J’ai entièrement écrit le film avant de le tourner en studio, ce qui est tout de même rare pour un documentaire, mais malgré tout le hasard s’y est réintroduit. La dernière blague du film « Ils ont trahi toutes leurs promesses sauf celles qu’ils ont faites aux juifs », date de 1933 et non de 1945. Comme je ne savais pas si j’allais la garder, je l’avais placée à la fin mais le comédien l’a apprise et l’a enchaînée spontanément avec la précédente. J’ai trouvé ça drôle et j’ai décidé de la garder. Ce qui était le plus difficile pour ce jeune comédien allemand, c’étaient les insultes. Nous y avons travaillé ensemble pendant deux heures.
Un film comme ça est difficile à faire fonctionner parce qu’il y a très peu de matière. Il y avait un risque de monotonie. Les blagues étaient vitales pour casser la symétrie, rendre le système un peu irrégulier. Pour le spectateur, voir quelqu’un qui parle a quelque chose de reposant, il sait que visuellement rien ne va arriver dans un plan synchrone entre le début et la fin. Il peut se laisser aller un tout petit peu.

Comment avez-vous choisi ce comédien ?

J’ai failli faire une grosse erreur de casting. Au début, je l’avais mis de côté parce que je trouvais qu’il ressemblait trop à un jeune SS, il n’avait pas une tête à raconter des blagues. J’avais choisi un Bavarois génial à bretelles, très drôle, puis mon producteur Richard Copans m’a fait heureusement changer d’avis.
Le comédien Richard Sammel est troublant, j’ai essayé de le diriger vers un registre où il devait être à la fois inquiet et inquiétant. Raconter des blagues comme ça peut coûter la vie. Il faut le faire à voix basse. Mais ces blagues, surtout celles de la première période nazie sont terribles, ce sont des blagues de meurtriers. Beaucoup de spectateurs pensent que ce sont des blagues juives parce qu’ils sont habitués à associer humour et juif. Non, ces blagues n’ont rien de juif. Il n’y en a qu’une mais que je n’ai pas mise parce que personne n’aurait compris. C’est une blague de 1933, que rapporte Klemperer : des sionistes allemands auraient participé à des défilés nazis en brandissant des pancartes « Nous, dehors ! »

Cette hostilité de Klemperer au sionisme apparaît peu dans le film.

Dans l’espace raréfié du film, c’était difficile à introduire. Et lui-même est revenu là-dessus en 1942-43. Mais il en reste suffisamment dans le film pour froisser tout le monde. Klemperer n’accepte à aucun moment la définition raciale par le sang. Il dit que tous ceux qui font cela font le lit politique du nazisme. Mais en 1942, après avoir lu Theodor Herzl, il revient là-dessus, reconnaît son erreur.
● ● ● ●
**Exercices proposés**
**a)** Selon l'entretien sur le documentaire, de quelle année date la dernière blague du film ?
**b)** Rédigez, s'il vous plaît, la suite de l'entretien sur le documentaire à partir de sa dernière phrase.
Les enregistrements ne servent à rien ici.

[Lignes de données de pointage]
● ● ● ●
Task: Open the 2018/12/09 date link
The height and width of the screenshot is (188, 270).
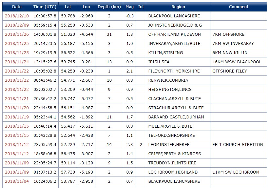Action: pyautogui.click(x=17, y=25)
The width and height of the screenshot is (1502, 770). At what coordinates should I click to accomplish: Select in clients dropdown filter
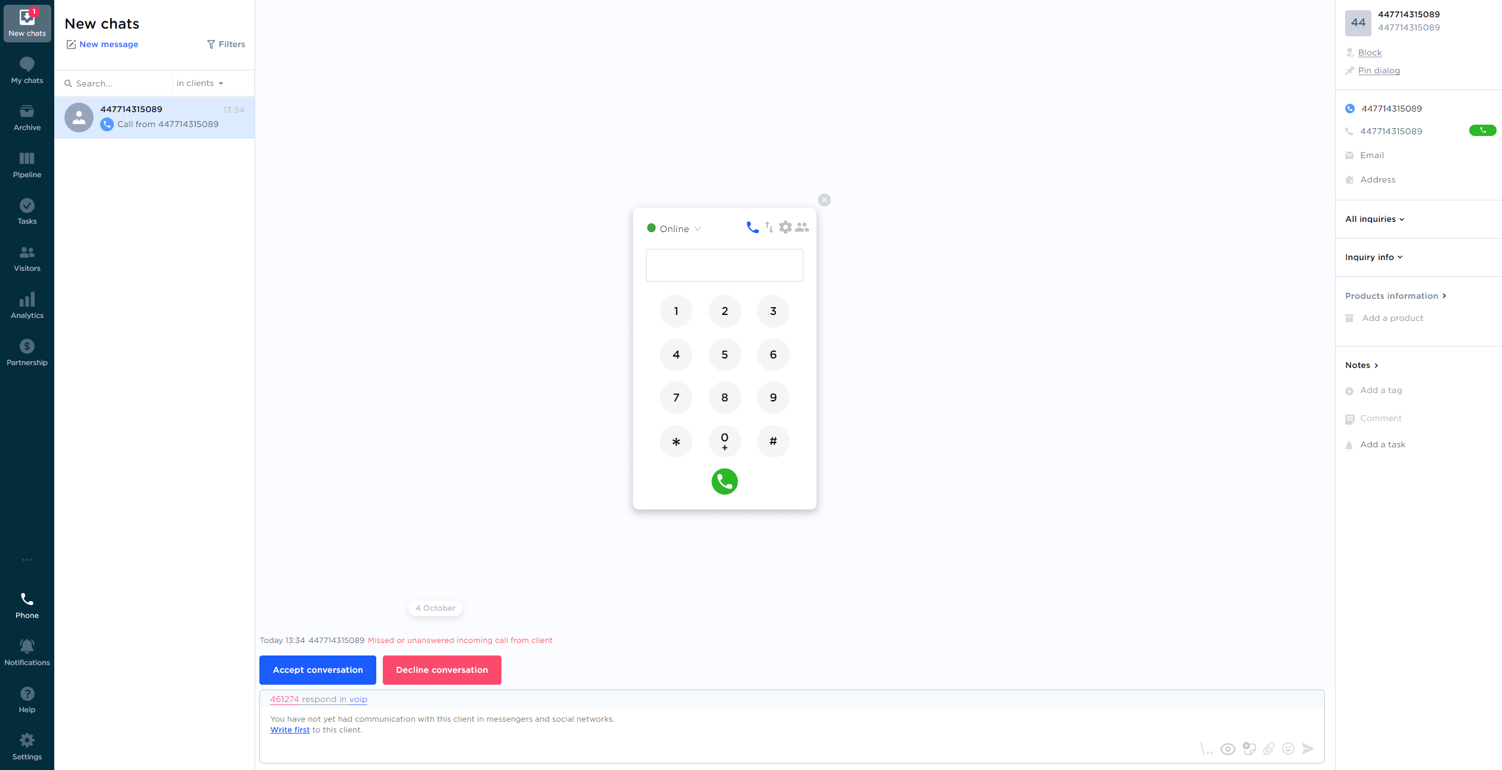click(202, 82)
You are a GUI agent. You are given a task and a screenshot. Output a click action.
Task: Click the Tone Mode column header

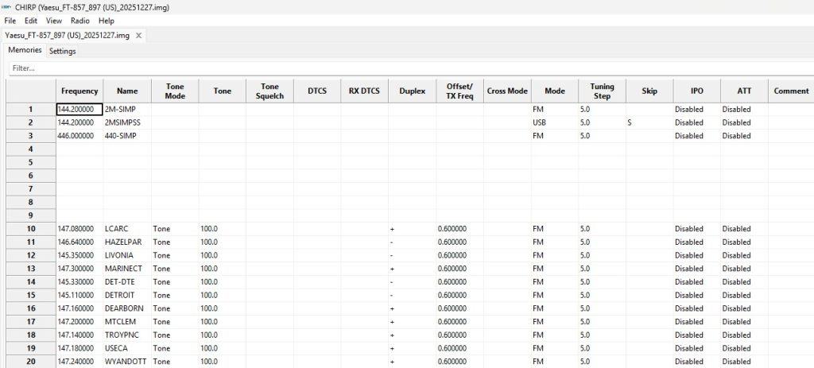[x=174, y=91]
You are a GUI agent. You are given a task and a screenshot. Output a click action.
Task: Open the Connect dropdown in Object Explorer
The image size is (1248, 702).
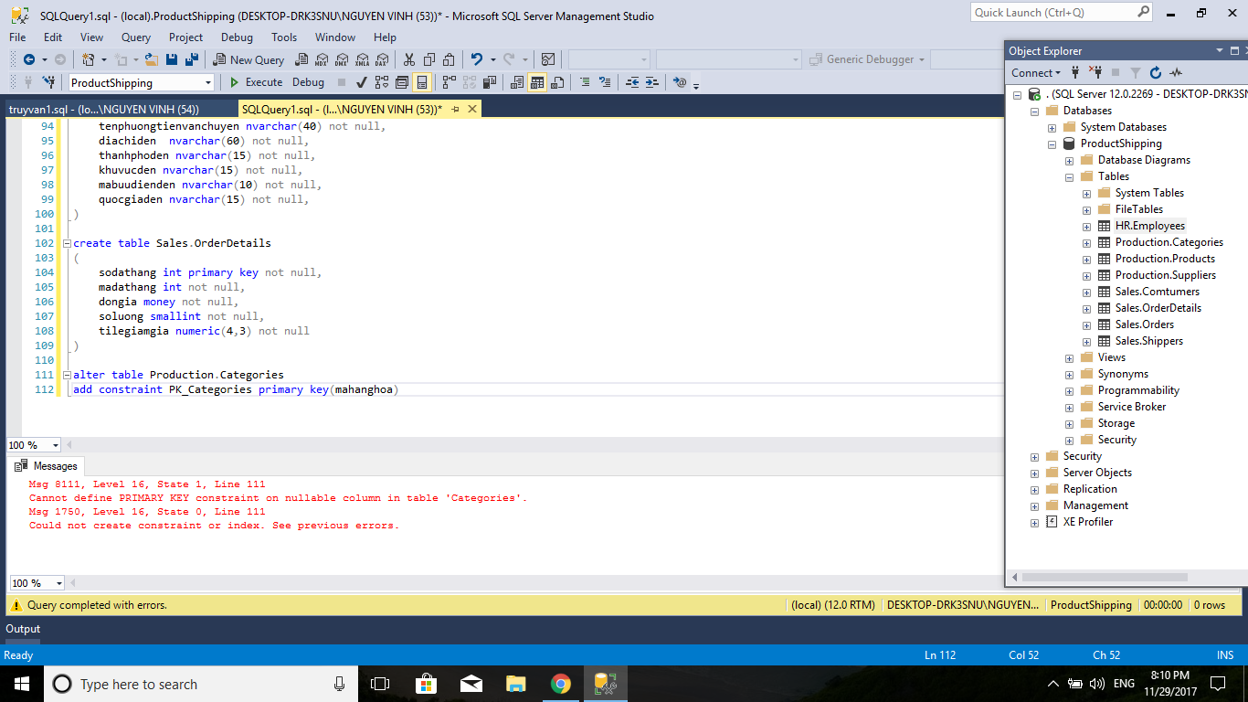click(1036, 73)
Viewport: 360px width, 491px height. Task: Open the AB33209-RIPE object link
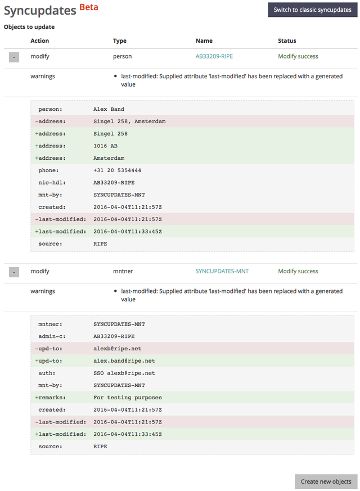[214, 56]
● ● ● ●
**Réponses rédigées**
**a)** Elle date de 1933, et non de 1945.

**b)**
Klemperer était professeur de littérature romane, spécialiste de Voltaire. Quand il part à l’attaque de Rousseau, il est très sincère. Il ne supporte pas tout ce qui est du côté de l’obscur, des forces de la nature, l’irrationnel, la religion. Il est très anti-religieux, ce qui en fait un personnage très salutaire pour aujourd’hui. Sans faire de Klemperer un modèle, je me sens très proche de lui et j’ai trouvé dans sa pensée un outil de travail très juste pour aujourd’hui.

Pour aujourd’hui ?

Certes nous ne vivons aujourd’hui ni sous le fascisme, ni sous le nazisme et ce serait stupide de comparer l’univers de la publicité avec celui du camp de concentration, mais, dans notre situation de prospérité et de paix, nous sommes confrontés à des calamités qui sont exactement les mêmes que celles qu’il dénonce : les machines à décerveler, l’imprécision de la langue, la télévision comme outil politique, le pathos, l’appel aux sentiments plutôt qu’à la raison, l’annihilation de la réflexion, le communautarisme, la montée de l’irrationnel. Avec à peu près la même charge politique. Quand le New Age nous explique que l’expérience intime est plus importante que le travail de la raison, c’est exactement la même chose, l’expérience mystique, l’adhésion sans faille, sans recul.

Klemperer serait pour vous une figure de la liberté ?

Son Journal est un texte immense, qui n’a pas bien marché en France. Sans doute faut-il être Allemand ou Anglo-Saxon pour apprécier. Il est animé d’un mouvement magnifique où, plus il plonge dans le cauchemar, plus il est fort. Plus on le prive de tout, plus sa pensée est aiguë, plus on le victimise, moins il est victime, plus il est libre. Lorsqu’on ne peut plus rien lui prendre, il est libéré d’un certain nombre de soucis, il est tellement habitué à attendre la mort que même cela lui devient indifférent, il continue à penser, à écrire. C’est un mouvement magnifique dans son personnage.

Votre film ne donne-t-il pas des outils pour penser l’impensable, se figurer l’extermination ?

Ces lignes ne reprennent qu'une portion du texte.